425 Sem saber, deseja-se a si próprio, e o elogiado é quem elogia;


e, ao desejar, é o desejado, e junto incendeia e arde de amor.
Quantas vezes beijos vãos não deu àquela fonte enganadora!
Quantas vezes não mergulhou os braços no meio das águas
para abraçar o pescoço que vê, e não se abraçou a si mesmo!
430 O que está a ver, não sabe; mas abrasa-se com aquilo que vê,
e a mesma ilusão que engana os olhos enche-o de desejo.
Crédulo, porque tentas agarrar em vão a fugidia imagem?
O que desejas não existe! Sai daí e o que amas perderás!
A forma que tu vês não passa de uma imagem reflectida:
435 ela não tem substância. Contigo vem, contigo permanece,
contigo parte — oh! se tu pudesses partir!

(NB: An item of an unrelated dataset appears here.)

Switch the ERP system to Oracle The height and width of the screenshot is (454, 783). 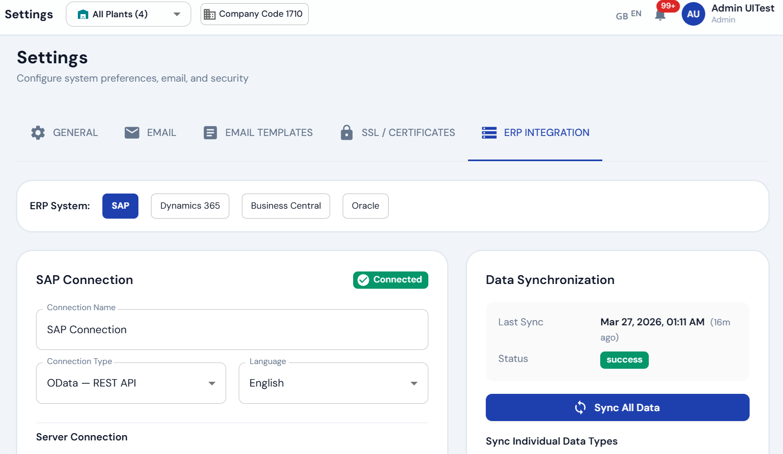point(365,206)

Cuidado algum com Ceres, cuidado algum com o repouso


conseguem arrancá-lo dali. Estendido na vegetação à sombra,
contempla a mentirosa forma com um olhar insaciável,
440 e através dos olhos consome-se. Soerguendo-se um pouco,
estendeu os braços para os bosques à sua volta, e assim diz:
‘Quem jamais sofreu, oh! bosques, mais atrozmente de amor?

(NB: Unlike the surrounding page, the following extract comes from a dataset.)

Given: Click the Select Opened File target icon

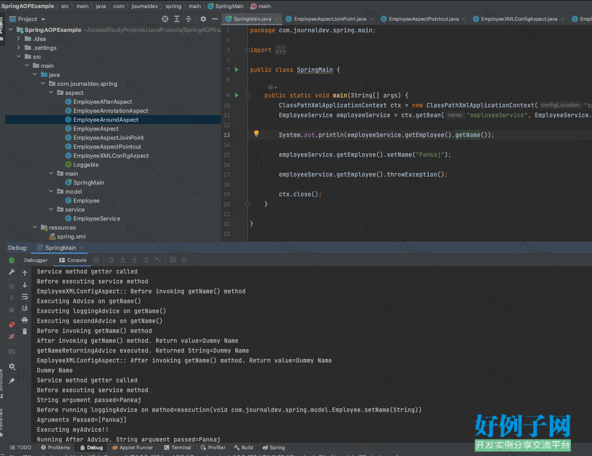Looking at the screenshot, I should coord(165,19).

Decerto o sabeis, pois fostes esconderijo oportuno para muitos.
Quem porventura recordareis, na vossa tão longa existência,
445 (pois há tantos séculos viveis) que se tenha assim consumido?
Aquele encanta-me e vejo-o; mas o que vejo e me encanta
não logro encontrar: tanta confusão se apodera de quem ama!
E para que eu sofra mais, nem é o mar imenso que nos separa,
nem longo caminho, montes, muralhas de portas trancadas:
450 separa-nos um ténue fio de água! E ele anseia ser abraçado:
é que quantas vezes estendi os lábios para as límpidas águas,
tantas vezes voltou para mim a boca e se esforçou por beijar.
Poderia tocar-lhe, dirias: é mínimo o que obsta ao nosso amor.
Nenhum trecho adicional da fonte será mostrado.